[Dataset records]
⟨
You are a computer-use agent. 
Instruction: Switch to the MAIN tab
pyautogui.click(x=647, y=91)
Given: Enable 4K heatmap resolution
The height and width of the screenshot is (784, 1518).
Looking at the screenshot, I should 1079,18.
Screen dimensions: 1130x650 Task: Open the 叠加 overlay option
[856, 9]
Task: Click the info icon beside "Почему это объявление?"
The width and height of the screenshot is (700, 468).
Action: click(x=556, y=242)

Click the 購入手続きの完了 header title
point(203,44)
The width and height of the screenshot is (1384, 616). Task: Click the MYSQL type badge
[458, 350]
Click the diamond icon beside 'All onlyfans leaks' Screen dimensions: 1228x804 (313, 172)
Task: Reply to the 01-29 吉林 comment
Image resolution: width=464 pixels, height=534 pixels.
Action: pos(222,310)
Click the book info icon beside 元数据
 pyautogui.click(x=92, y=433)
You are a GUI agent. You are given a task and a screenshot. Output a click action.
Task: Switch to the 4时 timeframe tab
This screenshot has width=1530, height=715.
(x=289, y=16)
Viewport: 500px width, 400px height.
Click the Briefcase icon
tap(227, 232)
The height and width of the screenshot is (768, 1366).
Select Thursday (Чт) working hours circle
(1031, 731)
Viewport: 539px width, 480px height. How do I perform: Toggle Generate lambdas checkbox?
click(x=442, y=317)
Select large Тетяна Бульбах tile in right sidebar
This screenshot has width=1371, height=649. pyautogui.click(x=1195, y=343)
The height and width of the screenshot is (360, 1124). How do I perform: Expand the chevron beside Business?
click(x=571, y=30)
⟩
Exercise requirements
Word for word, write out each of the records above.

Response to this exercise
You are a computer-use agent. 
Instruction: Switch to the MAIN tab
pyautogui.click(x=647, y=91)
Given: Enable 4K heatmap resolution
The height and width of the screenshot is (784, 1518).
Looking at the screenshot, I should 1079,18.
Screen dimensions: 1130x650 Task: Open the 叠加 overlay option
[856, 9]
Task: Click the info icon beside "Почему это объявление?"
The width and height of the screenshot is (700, 468).
Action: click(x=556, y=242)

Click the 購入手続きの完了 header title
point(203,44)
The width and height of the screenshot is (1384, 616). Task: Click the MYSQL type badge
[458, 350]
Click the diamond icon beside 'All onlyfans leaks' Screen dimensions: 1228x804 (313, 172)
Task: Reply to the 01-29 吉林 comment
Image resolution: width=464 pixels, height=534 pixels.
Action: pos(222,310)
Click the book info icon beside 元数据
 pyautogui.click(x=92, y=433)
You are a GUI agent. You are given a task and a screenshot. Output a click action.
Task: Switch to the 4时 timeframe tab
This screenshot has width=1530, height=715.
(x=289, y=16)
Viewport: 500px width, 400px height.
Click the Briefcase icon
tap(227, 232)
The height and width of the screenshot is (768, 1366).
Select Thursday (Чт) working hours circle
(1031, 731)
Viewport: 539px width, 480px height. How do I perform: Toggle Generate lambdas checkbox?
click(x=442, y=317)
Select large Тетяна Бульбах tile in right sidebar
This screenshot has width=1371, height=649. pyautogui.click(x=1195, y=343)
The height and width of the screenshot is (360, 1124). How do I perform: Expand the chevron beside Business?
click(x=571, y=30)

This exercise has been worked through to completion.